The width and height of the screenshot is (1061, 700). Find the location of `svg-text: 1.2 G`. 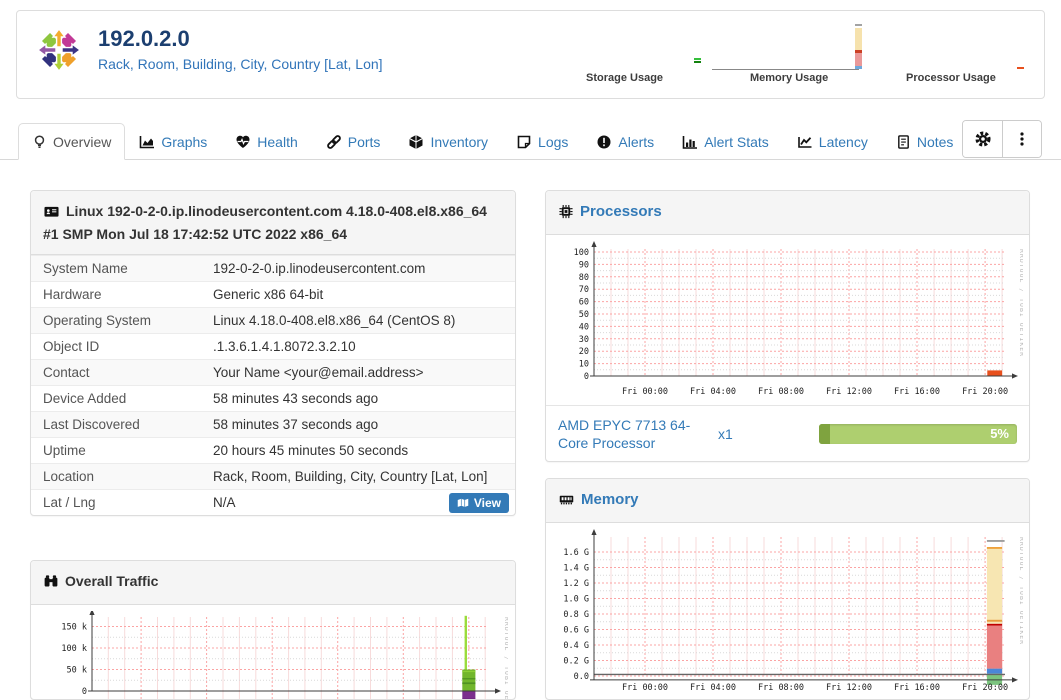

svg-text: 1.2 G is located at coordinates (576, 584).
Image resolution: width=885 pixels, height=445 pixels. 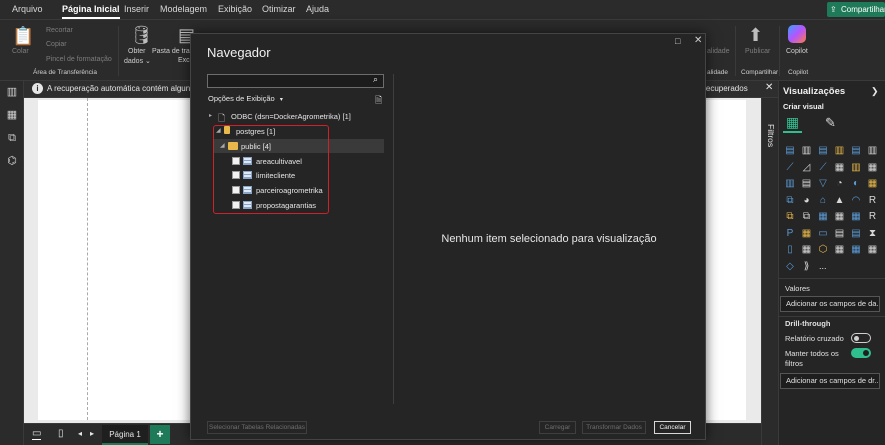 What do you see at coordinates (61, 434) in the screenshot?
I see `mobile-layout-icon: ▯` at bounding box center [61, 434].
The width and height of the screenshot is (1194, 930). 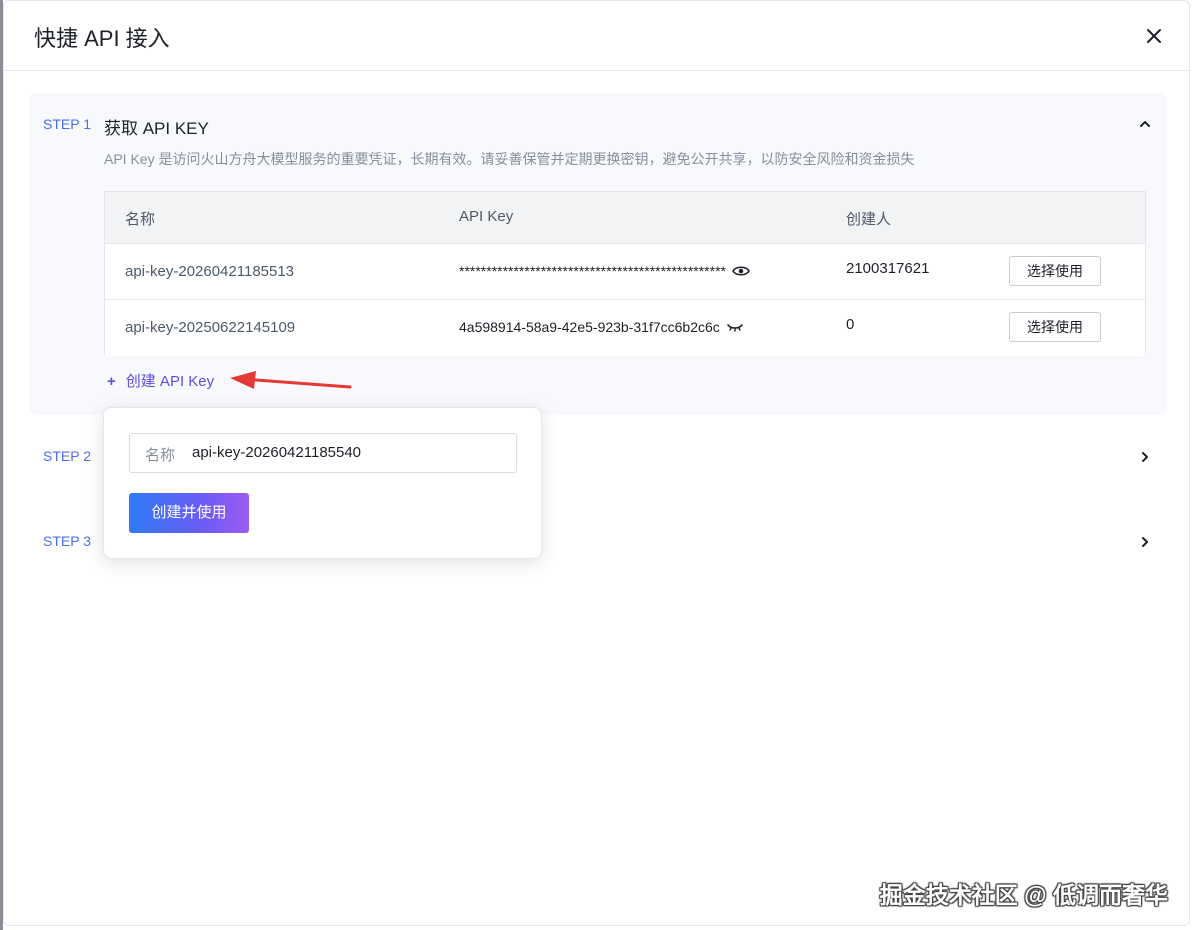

Aim of the task: Rewrite the entries from the start through the line that contains "svg-text: 1.2 G is", swapping "location" for "position" and keeping everything else the same. Leave the pictures out.

Completed task:
The width and height of the screenshot is (1061, 700). Find the position of `svg-text: 1.2 G`. 

svg-text: 1.2 G is located at coordinates (576, 584).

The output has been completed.